Text and item location entries

****************

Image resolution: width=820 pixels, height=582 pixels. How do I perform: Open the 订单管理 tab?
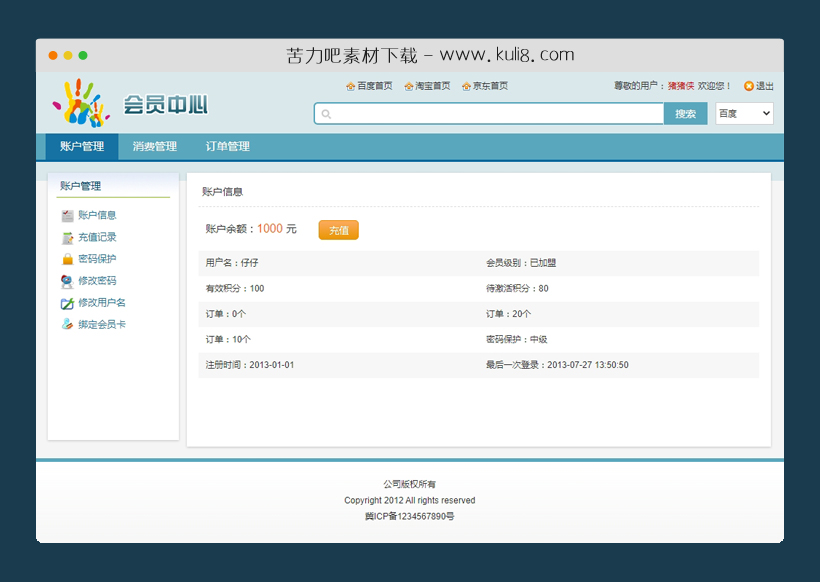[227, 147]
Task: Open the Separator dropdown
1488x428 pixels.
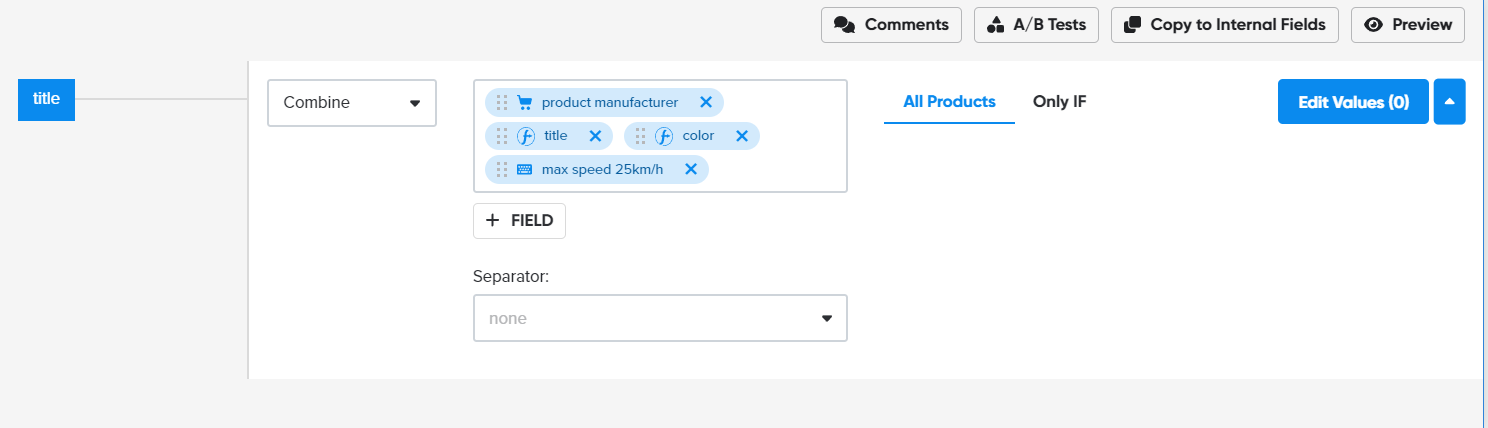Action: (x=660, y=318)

****************

▶ [Your goal] Return the lines of the data exactly as they appear, beginning at the line that contains "Task: Open the Separator dropdown" and continuing through the last line of the data. Leave the pictures out of your answer.

▶ [Task output]
Task: Open the Separator dropdown
1488x428 pixels.
Action: (x=660, y=318)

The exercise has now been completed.